Yates Township is a civil township of Lake County in the U.S. state of Michigan. The population was 755 at the 2020 census.

==Geography==
According to the United States Census Bureau, the township has a total area of 35.7 sqmi, of which 35.4 sqmi is land and 0.3 sqmi (0.87%) is water. Communities in the township have included Idlewild, which still exists, and Nirvana, an early lumbering center that has entirely disappeared.

==Demographics==
As of the census of 2000, there were 714 people, 308 households, and 186 families residing in the township. The population density was 20.2 per square mile (7.8/km^{2}). There were 1,256 housing units at an average density of 35.5 /sqmi. The racial makeup of the township was 51.26% White, 42.02% African American, 1.12% Native American, 0.28% Asian, 0.14% from other races, and 5.18% from two or more races.

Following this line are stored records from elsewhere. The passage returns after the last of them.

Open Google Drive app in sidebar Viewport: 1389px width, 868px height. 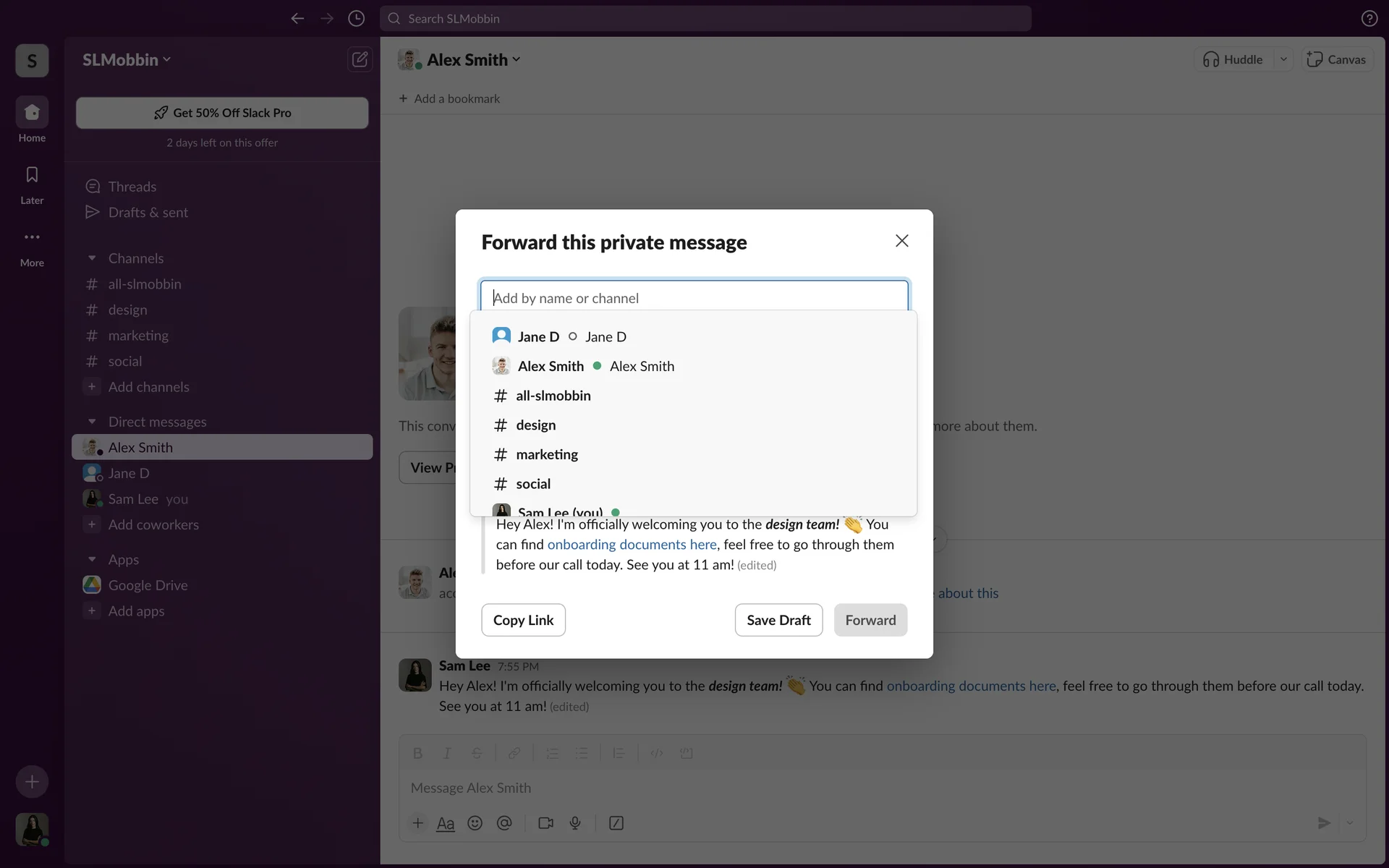pyautogui.click(x=148, y=585)
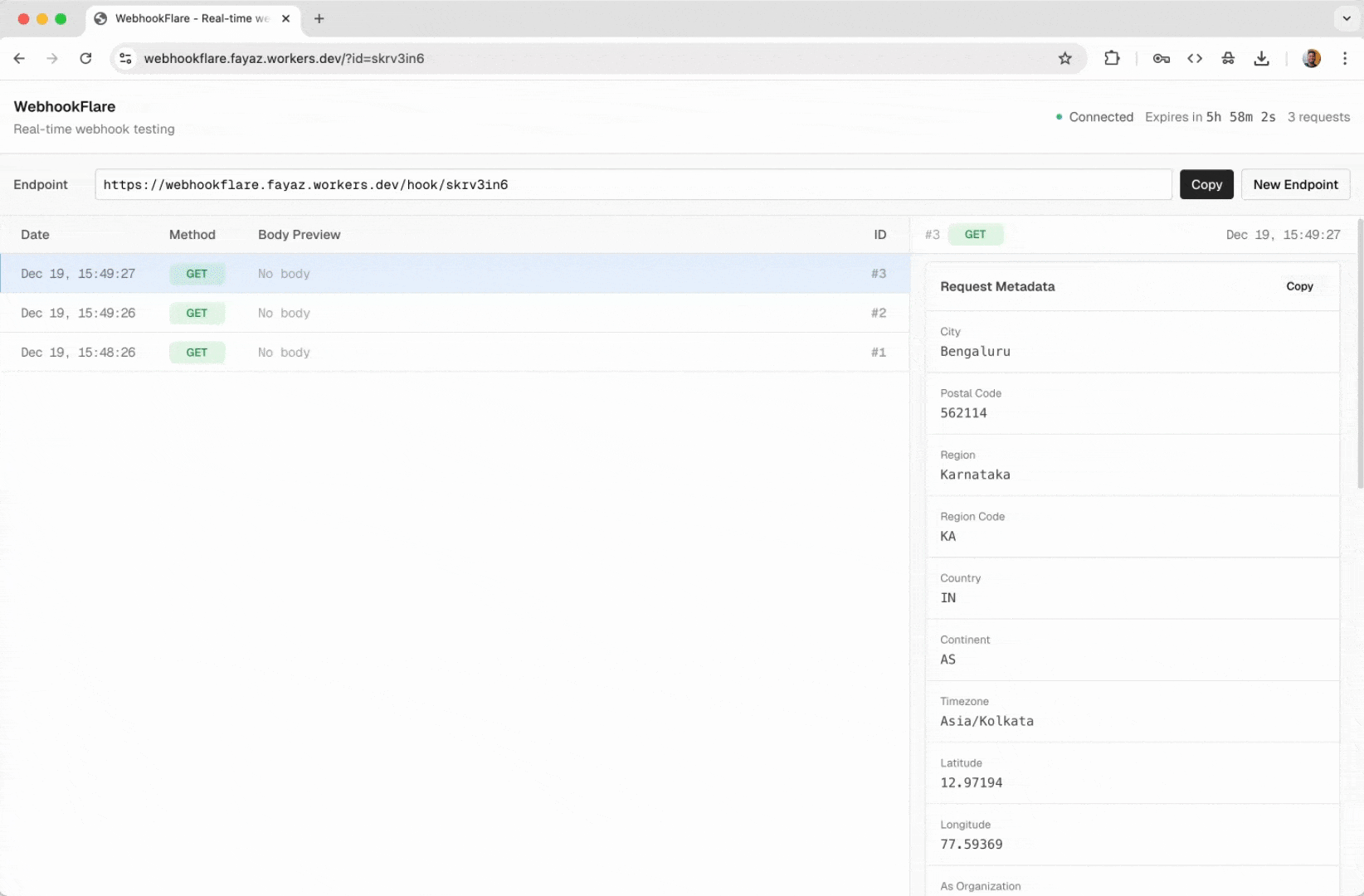1364x896 pixels.
Task: Create a New Endpoint
Action: click(1295, 184)
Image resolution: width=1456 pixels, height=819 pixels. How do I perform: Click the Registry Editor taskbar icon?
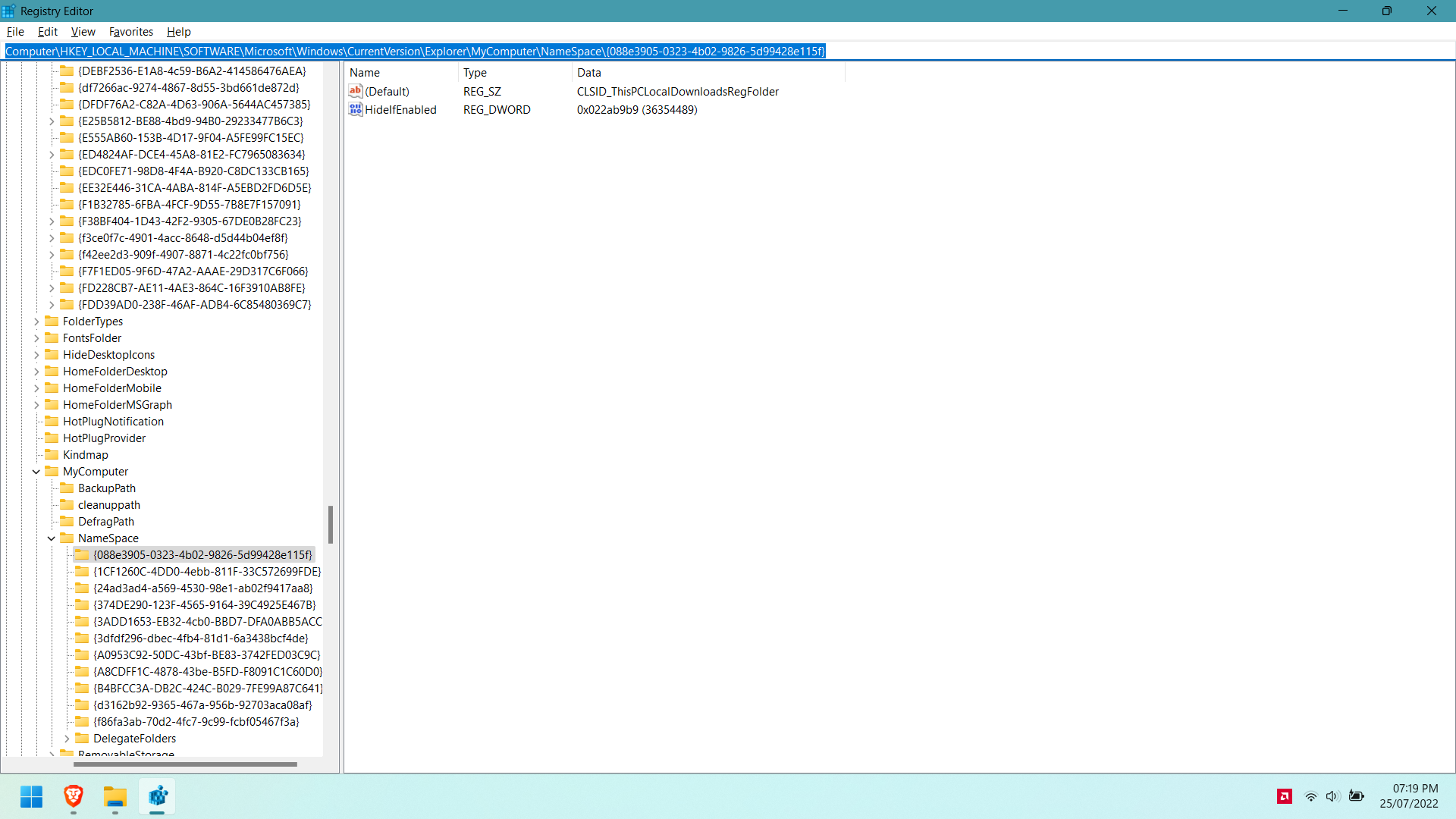(157, 797)

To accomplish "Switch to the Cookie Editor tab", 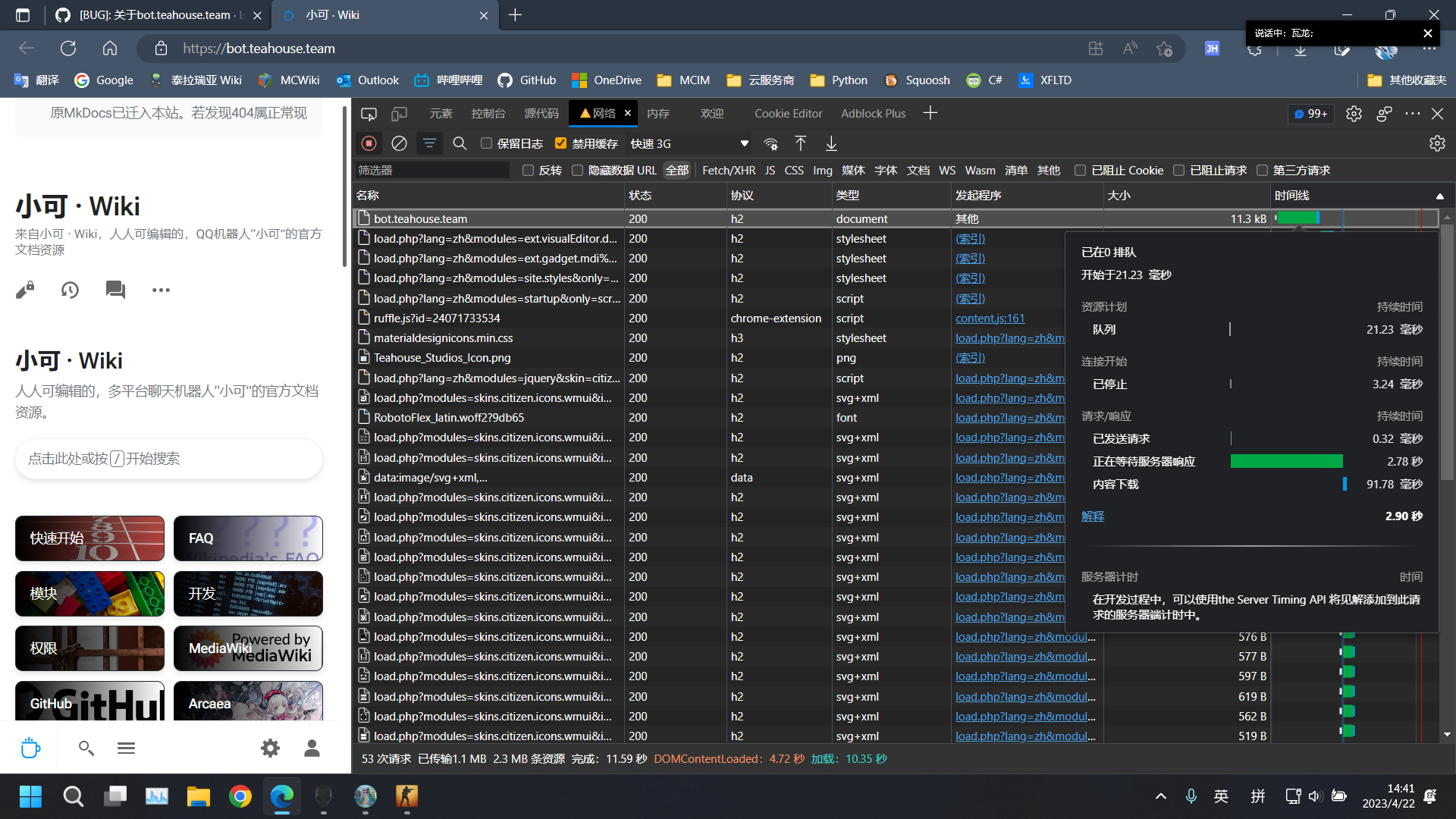I will tap(788, 114).
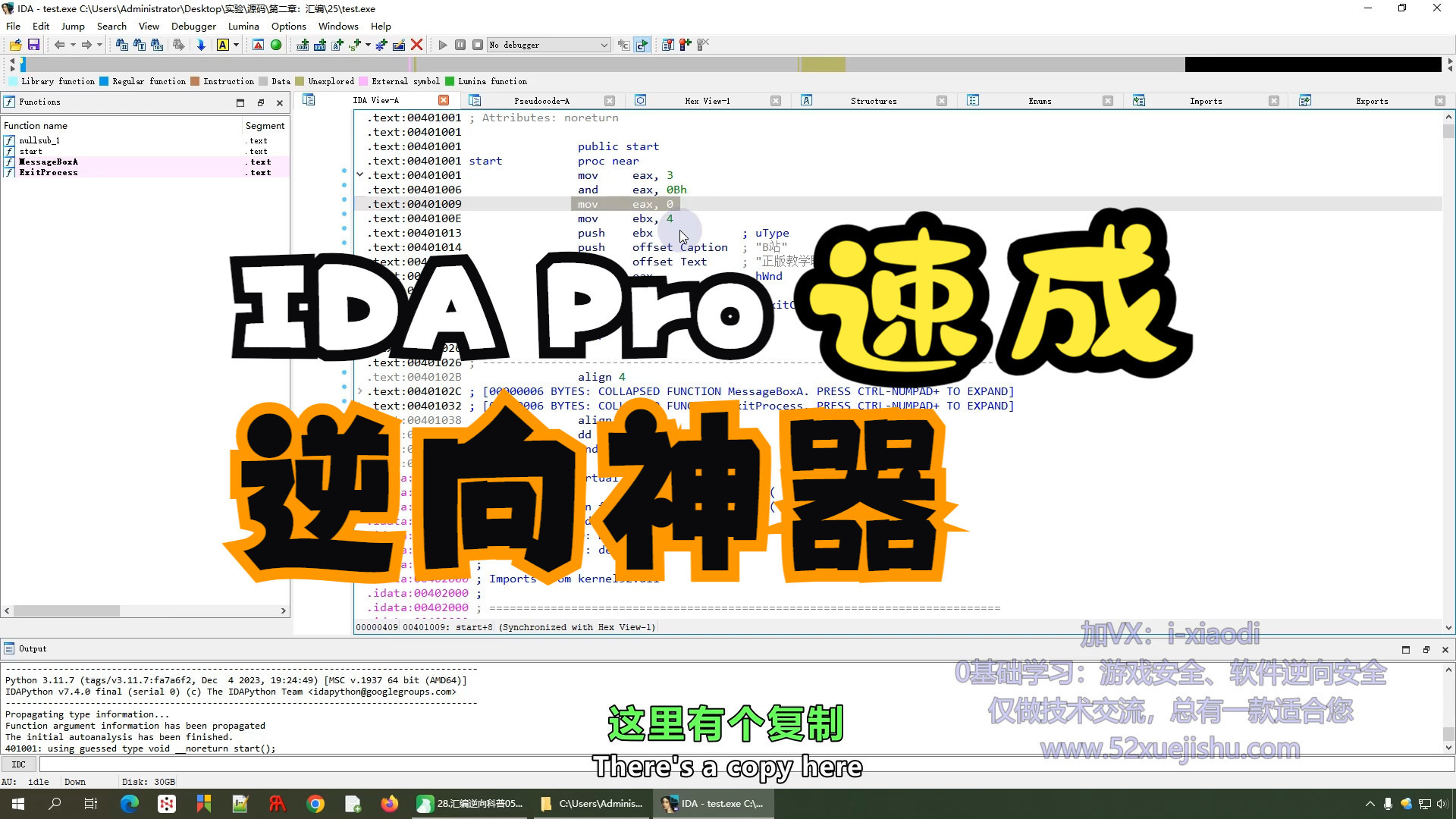This screenshot has height=819, width=1456.
Task: Click the Open file toolbar icon
Action: point(15,45)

Hispanic or Latino of any race were 2.52% of the population.

There were 308 households, out of which 24.7% had children under the age of 18 living with them, 40.9% were married couples living together, 15.9% had a female householder with no husband present, and 39.3% were non-families. 31.8% of all households were made up of individuals, and 15.3% had someone living alone who was 65 years of age or older. The average household size was 2.30 and the average family size was 2.86.

In the township the population was spread out, with 26.3% under the age of 18, 7.3% from 18 to 24, 18.2% from 25 to 44, 26.2% from 45 to 64, and 22.0% who were 65 years of age or older. The median age was 43 years. For every 100 females, there were 91.9 males. For every 100 females age 18 and over, there were 90.6 males.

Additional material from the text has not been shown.